These two categories are sometimes referred to as parametric and non-parametric dimensionality reduction.
Parametric dimensionality reduction yields an explicit mapping $f(x)$, and is called "parametric" because it considers only a specific restricted class of mappings. E.g. PCA can only yield a linear function $f(x)$.
Note that e.g. kernel PCA is a parametric method as well (the choice of kernel defines a class of mappings), even though the function $f(x)$ is "less explicit" than for PCA and can only be written as a sum over all training data points $f(x)=\sum_\mathrm{training\:set} f_i(x)$, thanks to the kernel trick.
In contrast, non-parametric dimensionality reduction is entirely "data-driven", meaning that the mapping $f$ depends on all the data. Consequently, as you say, test data cannot be directly mapped with the mapping learnt on the training data.
In the last years, there have been some developments about how to extend non-parametric dimensionality reduction methods such that they can handle test (also called "out-of-sample") data. I am not at all familiar with this literature, but I will give a couple of links that seem relevant. The first paper explicitly discusses $k$-nearest-neighbours classifiers used with [supervised analogues of] Isomap/t-SNE, as requested in your bonus question.

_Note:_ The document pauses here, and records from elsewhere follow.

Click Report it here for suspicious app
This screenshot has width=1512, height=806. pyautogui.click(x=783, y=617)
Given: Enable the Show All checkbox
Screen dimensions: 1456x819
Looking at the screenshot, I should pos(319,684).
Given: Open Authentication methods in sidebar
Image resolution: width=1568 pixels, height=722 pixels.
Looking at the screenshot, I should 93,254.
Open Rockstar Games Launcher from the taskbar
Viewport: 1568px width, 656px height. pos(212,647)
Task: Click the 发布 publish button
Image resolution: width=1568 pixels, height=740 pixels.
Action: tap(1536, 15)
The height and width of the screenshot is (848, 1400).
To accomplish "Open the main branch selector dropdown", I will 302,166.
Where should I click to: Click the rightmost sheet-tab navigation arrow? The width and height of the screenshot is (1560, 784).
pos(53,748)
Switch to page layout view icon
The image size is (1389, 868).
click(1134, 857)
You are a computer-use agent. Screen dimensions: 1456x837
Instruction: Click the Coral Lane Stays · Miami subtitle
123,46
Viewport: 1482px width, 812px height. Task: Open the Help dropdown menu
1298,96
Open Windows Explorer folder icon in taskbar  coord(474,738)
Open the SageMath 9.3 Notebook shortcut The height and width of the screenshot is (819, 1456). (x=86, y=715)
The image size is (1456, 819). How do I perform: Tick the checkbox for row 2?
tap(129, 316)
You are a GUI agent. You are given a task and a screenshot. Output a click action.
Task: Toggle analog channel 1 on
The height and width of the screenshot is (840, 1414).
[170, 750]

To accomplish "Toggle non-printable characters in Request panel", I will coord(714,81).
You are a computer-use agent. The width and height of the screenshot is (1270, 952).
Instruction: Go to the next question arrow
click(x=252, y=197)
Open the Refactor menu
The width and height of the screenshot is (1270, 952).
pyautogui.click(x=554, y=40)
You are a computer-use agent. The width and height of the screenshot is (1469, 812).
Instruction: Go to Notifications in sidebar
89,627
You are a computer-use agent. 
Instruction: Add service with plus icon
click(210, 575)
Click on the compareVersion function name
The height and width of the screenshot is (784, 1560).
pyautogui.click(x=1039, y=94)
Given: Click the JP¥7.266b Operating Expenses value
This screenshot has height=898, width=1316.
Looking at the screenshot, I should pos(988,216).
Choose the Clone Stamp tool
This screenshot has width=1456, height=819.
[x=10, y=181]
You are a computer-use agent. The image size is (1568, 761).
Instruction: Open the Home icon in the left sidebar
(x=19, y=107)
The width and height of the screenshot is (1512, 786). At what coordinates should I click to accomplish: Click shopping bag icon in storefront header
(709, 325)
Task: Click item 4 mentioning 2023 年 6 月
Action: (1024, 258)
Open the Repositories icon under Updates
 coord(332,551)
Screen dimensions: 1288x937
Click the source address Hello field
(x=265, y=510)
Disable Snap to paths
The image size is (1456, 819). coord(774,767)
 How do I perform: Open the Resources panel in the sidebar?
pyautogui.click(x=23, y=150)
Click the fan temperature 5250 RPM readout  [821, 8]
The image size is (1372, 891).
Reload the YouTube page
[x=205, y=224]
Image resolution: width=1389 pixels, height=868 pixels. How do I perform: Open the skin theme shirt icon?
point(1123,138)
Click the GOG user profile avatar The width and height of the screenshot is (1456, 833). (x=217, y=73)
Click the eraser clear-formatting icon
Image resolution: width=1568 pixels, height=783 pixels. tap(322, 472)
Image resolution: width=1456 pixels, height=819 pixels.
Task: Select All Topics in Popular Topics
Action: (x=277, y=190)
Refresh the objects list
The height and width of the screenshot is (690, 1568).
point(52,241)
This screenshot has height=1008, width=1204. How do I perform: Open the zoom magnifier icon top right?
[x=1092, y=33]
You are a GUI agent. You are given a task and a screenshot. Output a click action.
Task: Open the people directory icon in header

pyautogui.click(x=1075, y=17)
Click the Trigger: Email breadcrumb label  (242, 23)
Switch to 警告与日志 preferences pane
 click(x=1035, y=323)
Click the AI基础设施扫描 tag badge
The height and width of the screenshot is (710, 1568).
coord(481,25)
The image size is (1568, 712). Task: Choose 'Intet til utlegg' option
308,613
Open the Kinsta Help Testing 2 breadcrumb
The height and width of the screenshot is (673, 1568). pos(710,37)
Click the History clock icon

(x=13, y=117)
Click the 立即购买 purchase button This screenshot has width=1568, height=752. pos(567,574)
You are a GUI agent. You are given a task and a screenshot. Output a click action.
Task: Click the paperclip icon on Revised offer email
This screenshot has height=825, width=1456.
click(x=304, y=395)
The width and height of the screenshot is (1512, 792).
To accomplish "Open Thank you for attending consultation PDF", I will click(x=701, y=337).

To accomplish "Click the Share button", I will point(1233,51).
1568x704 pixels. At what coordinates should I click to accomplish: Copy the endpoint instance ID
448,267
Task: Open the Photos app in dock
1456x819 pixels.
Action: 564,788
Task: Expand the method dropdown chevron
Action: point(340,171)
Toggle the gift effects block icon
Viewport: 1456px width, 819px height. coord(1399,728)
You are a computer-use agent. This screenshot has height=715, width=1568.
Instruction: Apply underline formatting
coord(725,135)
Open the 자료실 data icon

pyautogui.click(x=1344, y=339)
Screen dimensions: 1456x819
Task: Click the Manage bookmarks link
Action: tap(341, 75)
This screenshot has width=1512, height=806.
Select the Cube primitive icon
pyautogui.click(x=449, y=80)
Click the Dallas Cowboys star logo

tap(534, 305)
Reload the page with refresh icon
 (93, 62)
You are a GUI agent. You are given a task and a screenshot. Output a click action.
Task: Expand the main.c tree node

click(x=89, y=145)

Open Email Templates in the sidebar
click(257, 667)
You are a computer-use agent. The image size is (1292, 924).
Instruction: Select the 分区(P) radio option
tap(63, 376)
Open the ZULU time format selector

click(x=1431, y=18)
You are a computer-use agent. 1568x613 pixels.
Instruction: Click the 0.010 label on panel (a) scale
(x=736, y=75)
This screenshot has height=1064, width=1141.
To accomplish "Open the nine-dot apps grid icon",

Bunte et al. 2011, A general framework for dimensionality reducing
data visualization mapping
In recent years a wealth of dimension reduction techniques for data visualization and preprocessing has been established. Non-parametric methods require
additional effort for out-of-sample extensions, because they just provide a mapping of a given finite set of points. In this contribution we propose a general view
on non-parametric dimension reduction based on the concept of cost functions and
properties of the data. Based on this general principle we transfer non-parametric
dimension reduction to explicit mappings of the data manifold such that direct out-of-sample extensions become possible.
Gisbrecht et al. 2012, Out-of-Sample Kernel Extensions for
Nonparametric Dimensionality Reduction
Nonnparametric dimensionality reduction (DR) techniques
such as locally linear embedding or t-distributed stochastic neighbor (t-SNE) embedding constitute standard tools to visualize high dimensional
and complex data in the Euclidean plane. With increasing data volumes
and streaming applications, it is often no longer possible to project all data
points at once. Rather, out-of-sample extensions (OOS) derived from a
small subset of all data points are used. In this contribution, we propose
a kernel mapping for OOS in contrast to direct techniques based on the
DR method. This can be trained based on a given example set, or it
can be trained indirectly based on the cost function of the DR technique.
Considering t-SNE as an example and several benchmarks, we show that
a kernel mapping outperforms direct OOS as provided by t-SNE.
There is also an older paper, Bengio et al. 2004, Out-of-Sample Extensions for LLE, Isomap, MDS, Eigenmaps, and Spectral Clustering -- which is apparently less of a general framework, but I cannot comment on what specifically is the difference between it and the 2011-2012 papers linked above. Any comments on that are very welcome.
Here is one figure from Bunte et al. to attract attention:
I guess it's the problem with the data: the background is the same, and the ball is small.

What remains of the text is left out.